Cal frowned, bringing himself back to the present. "Well, sweetheart, if things go the way I hope, you won't have to worry about leaving him or her alone with me at all."
Several beats passed. Then: "Stop the truck."
"You gonna be sick?"
"Possibly. But not because of the baby."
He pulled onto the shoulder; she jumped out and took off down the road. Cal stuck his head out the window. "What the hell are you doing?"
"Walking the rest of the way!"
Grumbling to himself, Cal got out and went after her.
"You know—" the words came in little puffs as he trotted along behind her "—the one thing I used to admire about you was that you never pulled this female crap."
"Yeah, well," she puffed back, "I've never felt this much like a female before."
Along about this time, Cal happened to notice her behind had filled out some with the pregnancy, too. Not a lot, and not so's anybody but him would notice, probably, but there it was, jiggling away in front of him as she strode, and while one part of him was pretty ticked at her behavior—he liked kids, but not ones his own age—she looked so damned silly and cute and sexy, hoofing it away like this, that, well, something crazy just bubbled up inside him and made him want to kiss her.
So he did.
After he caught her, that is.
She was too shocked to protest. At least, that's what he was working with. Oh, there was a little mmphh on her part when their lips met, but he chalked that up to the surprise element.
Oh, yeah, she was a natural talent, all right. And she tasted like barbecue sauce and fresh peach cobbler, which Cal decided right then and there pretty much summed up his definition of heaven. Except he could have done without the mmphhs, which were definitely increasing in their intensity.
The fists beating on his shoulders weren't doing much for the mood, either.
He let her go, grinning down at her.
She was not grinning back.
"And you did that why?" she said.
No way was he telling her about the bigger-butt revelation.
"Because I felt like it. And I had fun. Well, I would have had fun if you'd cooperated more—"
She burst into tears and sank onto the ground.
Cal squatted beside her. "I didn't think it was that bad."
That got the head-shaking, air-batting routine, then a series of sobbed syllables not even remotely related to the English language. Figuring she probably wasn't going anywhere in the next few seconds, Cal went back to the truck and retrieved two or three tissues from the smashed box in the glove department, then returned to where she was still sitting and handed them to her. When she was drier and—he presumed—more coherent, he said, "You wanna run that one by me again?"
A few rattly sighs, a few more eye wipes, and at last she said, "You are such an idiot."
At that he figured he might as well join her in the dirt and weeds.
"You mean that in general?" he said as his backside touched down. "Or you got something specific in mind?"

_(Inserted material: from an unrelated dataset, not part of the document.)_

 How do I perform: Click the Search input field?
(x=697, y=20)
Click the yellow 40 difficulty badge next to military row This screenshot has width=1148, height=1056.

"At the risk of this going straight to your head, if not elsewhere—" she looked pointedly at the elsewhere in question "—my being hot for you isn't the issue here."
"It's…not."
She smacked him in the arm, honked into one of the tissues, then gave one of those oh-God-deliver-me-from-the-clueless sighs. "You didn't exactly have to talk me into your bed a couple months ago. If you recall."
He squelched the laugh just in time. "Yeah, I seem to remember a certain…eagerness on your part. But I figured that was…"
"What? You figured that was what?"
"That you were still hurtin' after that guy dumped you, is all," he said gently, refusing to look at her. "And maybe you were looking for someone to boost your self-confidence back up a notch or two."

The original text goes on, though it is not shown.